Data for review section start
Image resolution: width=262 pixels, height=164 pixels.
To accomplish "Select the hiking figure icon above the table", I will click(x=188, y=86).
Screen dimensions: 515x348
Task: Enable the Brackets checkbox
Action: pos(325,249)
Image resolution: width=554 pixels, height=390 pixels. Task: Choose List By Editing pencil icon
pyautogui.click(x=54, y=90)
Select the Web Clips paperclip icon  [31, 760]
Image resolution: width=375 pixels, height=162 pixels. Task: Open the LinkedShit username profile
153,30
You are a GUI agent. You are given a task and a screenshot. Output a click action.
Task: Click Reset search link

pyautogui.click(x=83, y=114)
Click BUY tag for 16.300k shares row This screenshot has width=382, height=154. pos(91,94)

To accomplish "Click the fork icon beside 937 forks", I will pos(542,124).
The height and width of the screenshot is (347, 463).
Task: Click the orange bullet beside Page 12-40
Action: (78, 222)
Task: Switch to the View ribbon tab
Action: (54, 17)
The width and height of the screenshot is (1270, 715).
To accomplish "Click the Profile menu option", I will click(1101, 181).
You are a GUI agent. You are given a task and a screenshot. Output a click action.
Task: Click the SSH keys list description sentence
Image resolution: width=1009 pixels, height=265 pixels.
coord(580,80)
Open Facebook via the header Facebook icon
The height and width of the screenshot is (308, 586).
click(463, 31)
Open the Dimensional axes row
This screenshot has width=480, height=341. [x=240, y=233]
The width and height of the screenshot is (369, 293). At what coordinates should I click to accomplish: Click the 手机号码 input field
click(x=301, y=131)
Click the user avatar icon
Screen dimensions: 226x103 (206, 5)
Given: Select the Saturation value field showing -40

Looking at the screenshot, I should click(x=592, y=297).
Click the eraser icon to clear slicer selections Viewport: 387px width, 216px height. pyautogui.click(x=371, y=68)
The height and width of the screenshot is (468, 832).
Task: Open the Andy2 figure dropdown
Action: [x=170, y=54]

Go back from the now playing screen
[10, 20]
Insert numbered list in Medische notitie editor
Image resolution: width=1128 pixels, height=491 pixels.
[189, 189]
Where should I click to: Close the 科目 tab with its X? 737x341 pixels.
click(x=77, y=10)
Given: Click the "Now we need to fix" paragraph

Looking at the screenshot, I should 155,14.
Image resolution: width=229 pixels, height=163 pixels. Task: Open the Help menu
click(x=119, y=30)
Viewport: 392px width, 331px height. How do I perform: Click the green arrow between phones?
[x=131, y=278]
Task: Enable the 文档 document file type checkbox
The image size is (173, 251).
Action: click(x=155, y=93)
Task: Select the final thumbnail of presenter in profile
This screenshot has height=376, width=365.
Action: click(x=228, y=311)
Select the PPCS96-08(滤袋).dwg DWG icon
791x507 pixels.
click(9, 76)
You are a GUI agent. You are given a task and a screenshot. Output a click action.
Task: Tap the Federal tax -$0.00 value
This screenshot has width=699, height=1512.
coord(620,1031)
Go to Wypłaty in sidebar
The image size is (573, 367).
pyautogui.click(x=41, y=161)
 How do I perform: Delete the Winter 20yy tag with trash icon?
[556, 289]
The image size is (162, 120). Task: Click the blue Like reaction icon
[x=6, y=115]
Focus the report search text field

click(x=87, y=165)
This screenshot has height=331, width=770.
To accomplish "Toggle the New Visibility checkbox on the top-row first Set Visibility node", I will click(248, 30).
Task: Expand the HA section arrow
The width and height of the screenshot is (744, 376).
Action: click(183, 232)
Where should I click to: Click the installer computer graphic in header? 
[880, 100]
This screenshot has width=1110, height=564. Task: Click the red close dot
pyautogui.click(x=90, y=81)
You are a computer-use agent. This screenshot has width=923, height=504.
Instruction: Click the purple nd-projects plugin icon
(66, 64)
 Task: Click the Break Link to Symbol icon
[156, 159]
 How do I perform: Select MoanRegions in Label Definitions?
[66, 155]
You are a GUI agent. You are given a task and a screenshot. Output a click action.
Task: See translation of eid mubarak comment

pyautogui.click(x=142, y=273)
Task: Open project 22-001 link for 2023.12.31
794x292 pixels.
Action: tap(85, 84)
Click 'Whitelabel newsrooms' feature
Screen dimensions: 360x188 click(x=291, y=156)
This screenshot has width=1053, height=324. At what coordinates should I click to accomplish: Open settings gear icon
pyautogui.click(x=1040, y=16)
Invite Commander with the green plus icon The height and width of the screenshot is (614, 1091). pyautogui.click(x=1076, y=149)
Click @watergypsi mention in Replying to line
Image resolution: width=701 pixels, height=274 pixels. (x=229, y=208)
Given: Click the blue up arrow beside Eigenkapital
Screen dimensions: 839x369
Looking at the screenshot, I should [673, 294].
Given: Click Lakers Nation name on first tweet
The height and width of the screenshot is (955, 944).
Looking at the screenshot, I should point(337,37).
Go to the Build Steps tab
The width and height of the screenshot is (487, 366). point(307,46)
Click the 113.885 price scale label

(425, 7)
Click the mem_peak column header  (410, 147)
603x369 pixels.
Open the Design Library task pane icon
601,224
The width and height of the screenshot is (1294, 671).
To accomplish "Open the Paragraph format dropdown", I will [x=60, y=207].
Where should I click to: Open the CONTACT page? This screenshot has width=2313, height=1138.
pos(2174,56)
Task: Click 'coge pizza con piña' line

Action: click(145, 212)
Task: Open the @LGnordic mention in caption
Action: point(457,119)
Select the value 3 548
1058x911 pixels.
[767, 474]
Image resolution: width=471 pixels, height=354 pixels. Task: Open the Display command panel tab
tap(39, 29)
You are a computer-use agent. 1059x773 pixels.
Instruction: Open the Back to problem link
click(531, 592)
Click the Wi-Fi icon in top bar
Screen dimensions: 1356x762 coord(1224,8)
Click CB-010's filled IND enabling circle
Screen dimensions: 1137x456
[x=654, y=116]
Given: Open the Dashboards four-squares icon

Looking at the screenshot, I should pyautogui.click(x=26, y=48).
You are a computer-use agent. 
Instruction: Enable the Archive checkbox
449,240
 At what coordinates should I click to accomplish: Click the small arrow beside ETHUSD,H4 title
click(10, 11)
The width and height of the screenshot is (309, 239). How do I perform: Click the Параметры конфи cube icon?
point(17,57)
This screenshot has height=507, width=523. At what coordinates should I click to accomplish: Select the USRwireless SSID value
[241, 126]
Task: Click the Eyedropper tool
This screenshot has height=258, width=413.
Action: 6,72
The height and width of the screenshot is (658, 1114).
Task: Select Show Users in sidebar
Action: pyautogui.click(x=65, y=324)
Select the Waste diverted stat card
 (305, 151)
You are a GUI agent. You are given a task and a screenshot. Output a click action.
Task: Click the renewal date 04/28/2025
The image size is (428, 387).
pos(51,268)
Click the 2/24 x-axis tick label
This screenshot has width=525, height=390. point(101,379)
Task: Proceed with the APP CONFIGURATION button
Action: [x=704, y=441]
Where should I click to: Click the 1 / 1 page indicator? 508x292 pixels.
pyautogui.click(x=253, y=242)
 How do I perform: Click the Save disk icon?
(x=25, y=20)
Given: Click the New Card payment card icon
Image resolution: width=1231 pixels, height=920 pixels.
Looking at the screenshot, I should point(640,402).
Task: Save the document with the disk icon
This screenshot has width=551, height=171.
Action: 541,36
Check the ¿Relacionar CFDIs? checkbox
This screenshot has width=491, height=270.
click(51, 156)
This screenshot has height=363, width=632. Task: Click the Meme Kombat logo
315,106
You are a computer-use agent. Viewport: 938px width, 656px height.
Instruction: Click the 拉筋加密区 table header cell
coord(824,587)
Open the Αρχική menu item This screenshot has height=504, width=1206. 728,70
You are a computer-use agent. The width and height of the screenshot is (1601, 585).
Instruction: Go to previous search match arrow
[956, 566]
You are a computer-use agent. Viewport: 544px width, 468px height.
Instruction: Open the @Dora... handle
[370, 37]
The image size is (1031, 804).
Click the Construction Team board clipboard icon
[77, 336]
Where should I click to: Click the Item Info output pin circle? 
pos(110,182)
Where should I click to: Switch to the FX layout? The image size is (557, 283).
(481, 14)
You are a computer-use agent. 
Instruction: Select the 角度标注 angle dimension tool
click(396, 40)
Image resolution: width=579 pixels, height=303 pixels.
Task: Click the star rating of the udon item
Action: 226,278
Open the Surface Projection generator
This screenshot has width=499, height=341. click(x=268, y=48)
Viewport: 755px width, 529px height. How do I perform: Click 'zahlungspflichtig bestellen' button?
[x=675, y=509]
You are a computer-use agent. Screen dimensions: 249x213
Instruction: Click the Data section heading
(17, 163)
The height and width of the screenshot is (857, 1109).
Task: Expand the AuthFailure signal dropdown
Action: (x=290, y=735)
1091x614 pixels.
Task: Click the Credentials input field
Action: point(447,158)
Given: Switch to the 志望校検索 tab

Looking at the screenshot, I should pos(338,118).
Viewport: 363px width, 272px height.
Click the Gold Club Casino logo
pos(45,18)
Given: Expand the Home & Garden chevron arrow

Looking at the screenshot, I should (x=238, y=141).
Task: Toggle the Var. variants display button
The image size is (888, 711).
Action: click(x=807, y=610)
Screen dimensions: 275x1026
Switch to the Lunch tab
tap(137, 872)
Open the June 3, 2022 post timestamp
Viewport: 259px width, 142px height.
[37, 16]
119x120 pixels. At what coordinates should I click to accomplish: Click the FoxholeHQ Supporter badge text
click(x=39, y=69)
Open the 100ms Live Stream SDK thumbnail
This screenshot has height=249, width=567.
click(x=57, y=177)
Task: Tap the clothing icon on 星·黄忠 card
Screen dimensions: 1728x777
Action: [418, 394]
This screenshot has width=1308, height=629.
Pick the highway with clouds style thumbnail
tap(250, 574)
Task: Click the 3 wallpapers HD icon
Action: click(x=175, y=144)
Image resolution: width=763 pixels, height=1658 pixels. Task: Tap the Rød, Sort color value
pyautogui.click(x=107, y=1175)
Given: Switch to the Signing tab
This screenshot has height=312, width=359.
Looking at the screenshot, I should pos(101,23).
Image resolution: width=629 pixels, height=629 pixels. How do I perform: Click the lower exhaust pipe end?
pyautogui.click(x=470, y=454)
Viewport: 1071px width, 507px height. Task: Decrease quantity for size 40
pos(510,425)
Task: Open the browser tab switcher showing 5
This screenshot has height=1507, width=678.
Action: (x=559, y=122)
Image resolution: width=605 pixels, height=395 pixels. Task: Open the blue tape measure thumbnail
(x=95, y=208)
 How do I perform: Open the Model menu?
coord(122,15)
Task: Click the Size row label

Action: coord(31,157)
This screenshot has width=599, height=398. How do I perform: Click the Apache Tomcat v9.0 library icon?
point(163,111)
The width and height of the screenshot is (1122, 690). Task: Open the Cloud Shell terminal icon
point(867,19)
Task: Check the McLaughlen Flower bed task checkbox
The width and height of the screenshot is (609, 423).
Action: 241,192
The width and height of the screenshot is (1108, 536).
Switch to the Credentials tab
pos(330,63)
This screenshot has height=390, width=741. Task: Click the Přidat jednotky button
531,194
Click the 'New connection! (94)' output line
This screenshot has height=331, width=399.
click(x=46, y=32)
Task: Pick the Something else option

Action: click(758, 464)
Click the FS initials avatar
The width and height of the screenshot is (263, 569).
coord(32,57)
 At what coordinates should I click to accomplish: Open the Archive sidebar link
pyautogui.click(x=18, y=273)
Data for review section end
→ Assignment: In the lines above, find the word "Toggle" and copy each line that contains it.

→ Your solution:
To accomplish "Toggle the New Visibility checkbox on the top-row first Set Visibility node", I will click(248, 30).
Task: Toggle the Var. variants display button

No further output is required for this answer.